Parker no tuvo la reacción violenta de la noche anterior. Tal vez ya había archivado la negativa de Frank a colaborar, con la inscripción «Tácticamente irrelevante».

—Me doy por enterado. Es usted un hombre de carácter, pero no le sorprenderá saber que yo también lo soy. Por lo tanto, le aconsejo que preste mucha atención si cruza ese camino mientras esté pasando yo, señor Ottobre.

Esta vez sí había cierta ironía, y Frank se dio cuenta. Sonrió.

—Tendré en cuenta su consejo, general, pero espero que no le moleste si mientras tanto continúo la investigación a mi manera. De todos modos le agradezco, señor Parker...

Ironía con ironía.

Frank se dio la vuelta y recorrió los pocos metros que le separaban de la calle principal. Sentía en la espalda la mirada fija del general. A su derecha se entreveía, más allá de los setos y la vegetación e los jardines, el tejado de la casa de Jean-Loup. Mientras cruzaba a calle para volver al coche que lo esperaba, Frank se preguntó si el echo de que Parker hubiera alquilado una casa a pocos metros de del locutor era una mera coincidencia o una acción premeditada.

27

Desde el balcón de su piso, en el Pare Saint-Román, Frank vio cómo el coche que lo había llevado a su casa se alejaba por la calle des Giroflées y el bulevar d'Italie. Probablemente los agentes se habían detenido abajo para recibir órdenes de la central antes de marcharse, porque había tenido tiempo de subir, entrar en el piso, abrir la puerta cristalera y salir al balcón. Trató de imaginar sus comentarios sobre todo aquel asunto y sobre él en particular. Hacía tiempo que se había dado cuenta de la actitud general en lo que concernía a su parte en el affaire, como decían allí. Salvo Nicolás y Morelli, los policías monegascos lo consideraban con un cierto y comprensible chovinismo. No le ponían trabas, desde luego, porque en el fondo perseguían un objetivo común, pero sí había cierta desconfianza. Sus antecedentes y la amistad con Hulot eran un salvoconducto suficiente para garantizarle la colaboración de todos, pero no necesariamente su simpatía.
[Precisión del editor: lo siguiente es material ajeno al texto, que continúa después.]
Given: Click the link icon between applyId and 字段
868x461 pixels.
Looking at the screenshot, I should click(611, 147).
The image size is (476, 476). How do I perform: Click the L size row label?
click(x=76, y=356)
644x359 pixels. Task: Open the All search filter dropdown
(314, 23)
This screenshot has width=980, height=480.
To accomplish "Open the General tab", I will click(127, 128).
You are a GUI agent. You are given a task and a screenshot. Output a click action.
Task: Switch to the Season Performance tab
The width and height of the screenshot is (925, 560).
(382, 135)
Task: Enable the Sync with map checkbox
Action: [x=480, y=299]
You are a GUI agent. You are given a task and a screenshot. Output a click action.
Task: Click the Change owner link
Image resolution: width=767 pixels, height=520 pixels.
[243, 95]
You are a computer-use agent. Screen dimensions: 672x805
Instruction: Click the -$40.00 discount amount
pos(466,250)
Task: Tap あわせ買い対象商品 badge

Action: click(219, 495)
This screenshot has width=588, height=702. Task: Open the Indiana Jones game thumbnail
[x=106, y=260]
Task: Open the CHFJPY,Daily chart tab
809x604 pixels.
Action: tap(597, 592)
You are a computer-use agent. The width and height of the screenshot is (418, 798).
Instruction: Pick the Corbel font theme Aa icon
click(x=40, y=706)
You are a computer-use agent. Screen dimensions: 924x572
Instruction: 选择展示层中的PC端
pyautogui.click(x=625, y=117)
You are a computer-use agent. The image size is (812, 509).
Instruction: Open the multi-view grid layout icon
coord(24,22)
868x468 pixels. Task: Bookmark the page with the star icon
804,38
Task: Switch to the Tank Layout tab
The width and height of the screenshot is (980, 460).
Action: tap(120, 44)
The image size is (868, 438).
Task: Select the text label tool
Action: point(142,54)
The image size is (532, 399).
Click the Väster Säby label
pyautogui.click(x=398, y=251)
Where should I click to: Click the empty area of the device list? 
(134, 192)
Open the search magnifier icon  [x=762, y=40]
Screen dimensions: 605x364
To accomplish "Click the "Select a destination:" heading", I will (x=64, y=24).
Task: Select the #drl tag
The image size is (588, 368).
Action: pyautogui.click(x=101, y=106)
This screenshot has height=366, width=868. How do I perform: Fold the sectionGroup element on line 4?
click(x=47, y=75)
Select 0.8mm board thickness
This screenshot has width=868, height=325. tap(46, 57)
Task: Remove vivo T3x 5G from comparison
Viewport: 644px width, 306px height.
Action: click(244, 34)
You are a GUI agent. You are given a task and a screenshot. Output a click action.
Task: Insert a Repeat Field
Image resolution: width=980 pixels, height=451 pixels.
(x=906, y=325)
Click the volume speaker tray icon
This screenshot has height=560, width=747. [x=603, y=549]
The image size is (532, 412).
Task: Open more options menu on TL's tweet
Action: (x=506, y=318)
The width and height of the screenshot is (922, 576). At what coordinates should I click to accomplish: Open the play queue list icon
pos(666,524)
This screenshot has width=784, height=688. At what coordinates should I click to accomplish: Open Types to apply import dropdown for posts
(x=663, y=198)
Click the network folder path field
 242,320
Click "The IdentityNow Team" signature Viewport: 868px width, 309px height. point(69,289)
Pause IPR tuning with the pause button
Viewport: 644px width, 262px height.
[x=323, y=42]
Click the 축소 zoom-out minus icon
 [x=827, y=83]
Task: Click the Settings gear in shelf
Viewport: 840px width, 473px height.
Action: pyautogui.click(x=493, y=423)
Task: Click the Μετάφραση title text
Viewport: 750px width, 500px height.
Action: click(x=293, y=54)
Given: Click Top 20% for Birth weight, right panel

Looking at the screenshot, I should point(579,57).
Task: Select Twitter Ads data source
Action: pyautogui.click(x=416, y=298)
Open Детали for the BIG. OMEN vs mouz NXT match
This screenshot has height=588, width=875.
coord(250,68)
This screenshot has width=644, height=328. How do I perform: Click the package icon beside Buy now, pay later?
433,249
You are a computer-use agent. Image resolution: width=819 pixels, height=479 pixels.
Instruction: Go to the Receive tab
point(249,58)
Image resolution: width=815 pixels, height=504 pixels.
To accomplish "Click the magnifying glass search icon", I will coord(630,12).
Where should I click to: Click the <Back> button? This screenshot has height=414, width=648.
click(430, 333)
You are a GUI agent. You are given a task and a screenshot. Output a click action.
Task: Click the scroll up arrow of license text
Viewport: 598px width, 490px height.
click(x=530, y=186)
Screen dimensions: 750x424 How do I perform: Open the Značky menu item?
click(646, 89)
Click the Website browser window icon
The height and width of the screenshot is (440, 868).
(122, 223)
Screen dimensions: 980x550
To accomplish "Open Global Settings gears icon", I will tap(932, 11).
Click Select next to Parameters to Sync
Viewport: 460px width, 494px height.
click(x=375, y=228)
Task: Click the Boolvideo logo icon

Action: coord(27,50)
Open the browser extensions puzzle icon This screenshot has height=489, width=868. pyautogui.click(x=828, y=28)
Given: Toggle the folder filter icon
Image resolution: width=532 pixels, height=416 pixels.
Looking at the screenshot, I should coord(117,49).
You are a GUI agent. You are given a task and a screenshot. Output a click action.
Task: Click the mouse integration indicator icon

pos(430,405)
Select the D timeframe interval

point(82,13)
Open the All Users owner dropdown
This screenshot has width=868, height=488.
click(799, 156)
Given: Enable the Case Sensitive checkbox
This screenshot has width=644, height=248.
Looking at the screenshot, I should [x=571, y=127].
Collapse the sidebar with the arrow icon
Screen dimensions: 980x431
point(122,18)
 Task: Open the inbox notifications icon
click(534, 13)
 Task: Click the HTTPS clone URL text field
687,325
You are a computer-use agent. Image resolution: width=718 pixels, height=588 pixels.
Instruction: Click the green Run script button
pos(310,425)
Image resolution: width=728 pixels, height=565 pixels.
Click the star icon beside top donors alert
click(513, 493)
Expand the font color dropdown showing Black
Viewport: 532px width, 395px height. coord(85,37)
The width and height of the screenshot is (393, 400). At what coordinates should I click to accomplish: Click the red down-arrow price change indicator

Solo puertas medio abiertas para el primo de América.

Qué más daba; él no estaba allí para hacerse popular, sino para atrapar a un asesino. Un trabajo que podía llevar a cabo perfectamente sin recibir continuas palmadas en la espalda.

Miró el reloj. Las dos y media de la tarde. Se dio cuenta de que tenía hambre. Se dirigió hacia la pequeña cocina. Había pedido a Amélie, la mujer de la limpieza empleada por André Ferrand, que solo comprara lo indispensable. Con lo que encontró en el frigorífico se preparó un bocadillo. Abrió una Heineken, volvió al balcón y se sentó a comer en una tumbona que el propietario del piso había dejado en el balcón. Apoyó su comida en el cristal de la mesa Se quitó la camisa y se quedó bajo el sol con el torso desnudo. Por una vez no miro sus cicatrices, por visibles que fueran. Ahora las cosas habían cambiado. Había otros problemas en que pensar.

Levantó los ojos hacia el cielo sin nubes. Las gaviotas daban vueltas por el aire, observando a los hombres y cazando peces. Eran los únicos puntos blancos en aquel azul casi chillón. El día era espléndido. Desde el comienzo de toda aquella historia, parecía que el tiempo había decidido no preocuparse por las miserias humanas y avanzar hacia el verano por su cuenta. Ninguna nube había ido, ni siquiera por un instante, a tapar el sol. Daba la impresión de que alguien, desde alguna parte, había decidido dejar que fueran los seres humanos quienes administraran la luz y la oscuridad, amos y señores de sus propios eclipses.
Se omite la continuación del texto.